When upgrading or performing maintenance on your K2 environment, first:
  • Ensure there are no dependency issues in your solutions. See Dependency Checking for information about dependencies and how to resolve dependency issues.
  • Backup your K2 database
  • Create a checkpoint (snapshot) if K2 is running in a virtual environment
  • When creating a new environment for purposes of testing, it is best practice to create a new environment and not clone an existing environment as cloning an environment can cause unexpected behavior.

This allows you to revert the environment in case of a failed upgrade.

Disaster recovery is the process, policies and procedures put in place to deal with potential disasters that result in complete system outage, such as a natural disaster that takes the production data center offline. A disaster recovery plan forms part of a business continuity plan (BCP) and is essential to any organization that wants to either maintain or quickly resume mission-critical functions after such a disaster. The disaster recovery plan should typically include an analysis of business processes and continuity needs, especially planning for resumption of applications, data, hardware, communications (such as networking) and other IT infrastructure. You must also give attention to disaster prevention. As K2 interacts with other external systems such as SharePoint or other line-of-business (LOB) systems, it is important to include all related systems in your disaster recovery planning for K2.

When developing a disaster recovery plan, there are a couple of industry standard considerations that will help focus on how extensive the procedures and underlying infrastructure needs to be to support these goals:

  • Recovery Time Objective (RTO)

    The amount of time a system may be offline. Put another way, the maximum amount of time that it can take to bring K2 back to an operational state following a disaster recovery event. This will help assess the level of investment and rigor needed in creating and maintaining a parallel disaster recovery environment.

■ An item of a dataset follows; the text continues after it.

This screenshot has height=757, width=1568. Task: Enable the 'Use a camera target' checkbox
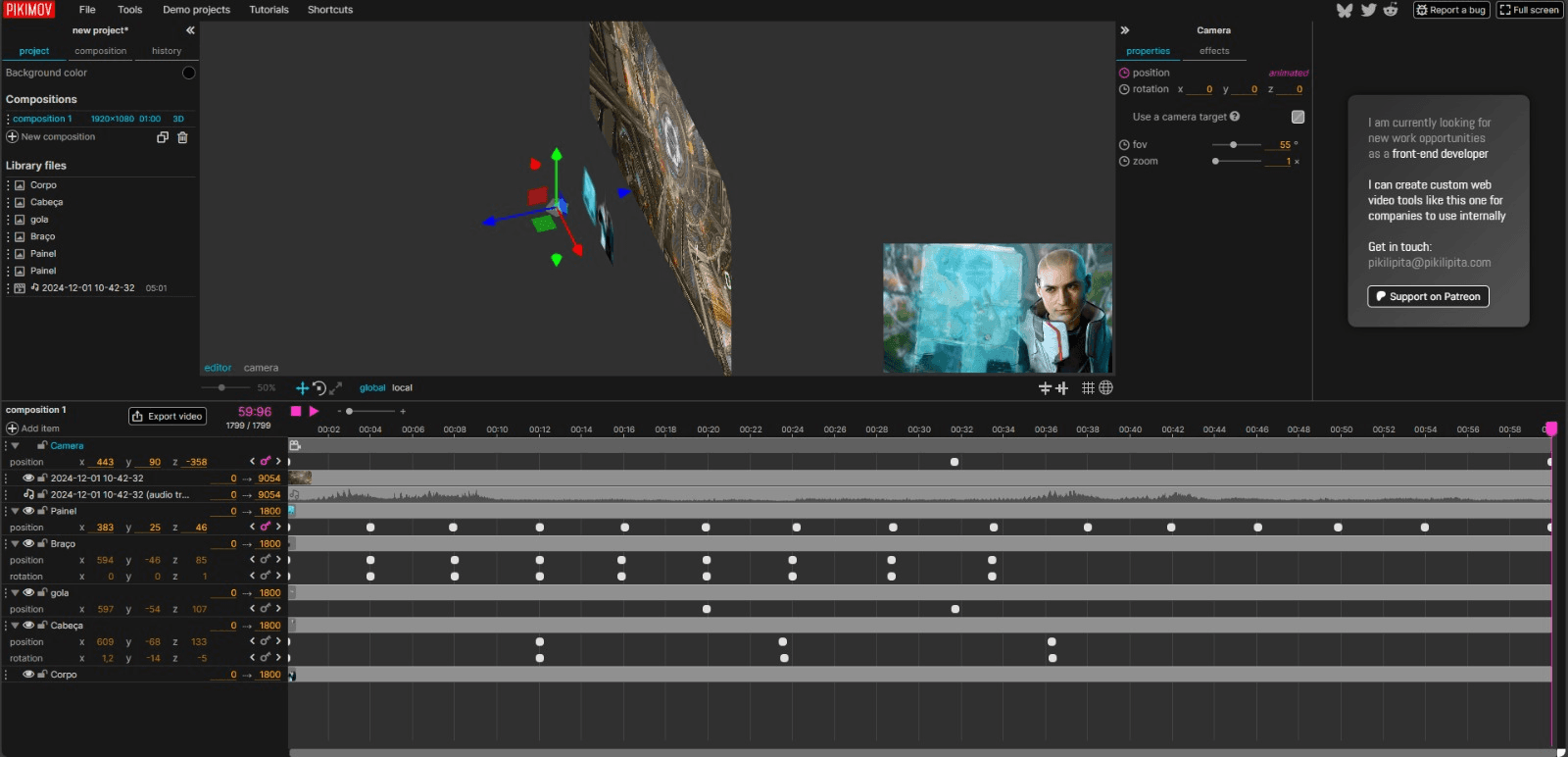pyautogui.click(x=1298, y=117)
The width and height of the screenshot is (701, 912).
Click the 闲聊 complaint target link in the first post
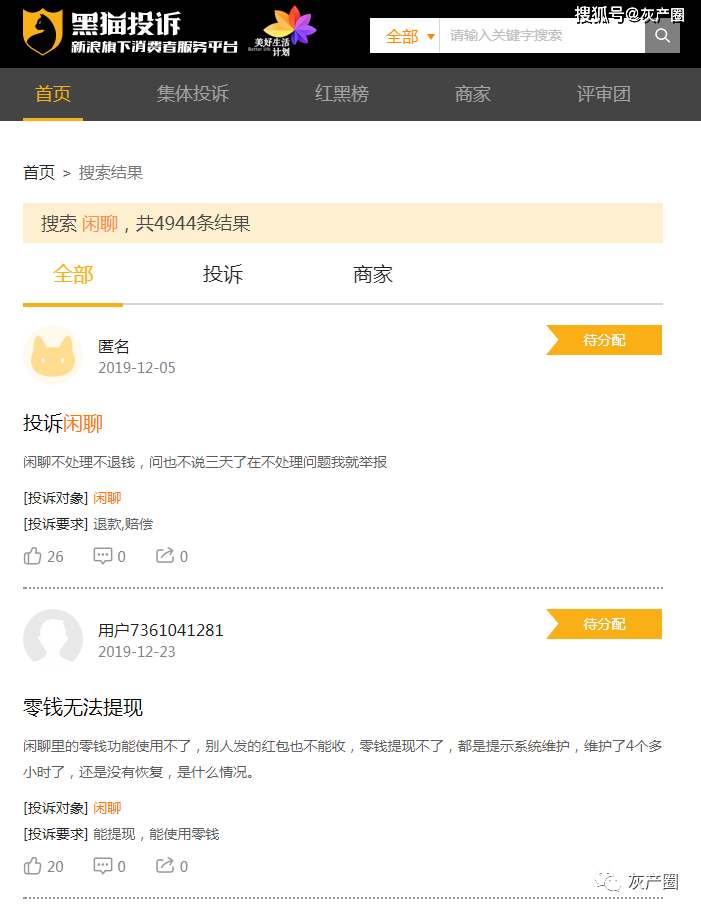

  • Recovery Point Objective (RPO)

    The maximum amount of time for which data may lost following an outage. This will influence the database backup and retention strategy.

Below is an example of RTO and RPO:

Assume a K2 platform supports a business unit where all of their solutions must be operational within five minutes of a disaster event. When the system comes back online, it must ensure that it has data consistent within 15 minutes of the disaster recovery event.

In this scenario RTO is five minutes and RPO is 15 minutes.

Determining RTO and RPO is important because it will help focus the level of effort and expense associated with building disaster recovery processes and infrastructure to support required objectives. Generally, the lower the objectives the higher level of effort and / or expense in order to support more aggressive service levels that translates for more investment in hardware, software and automation.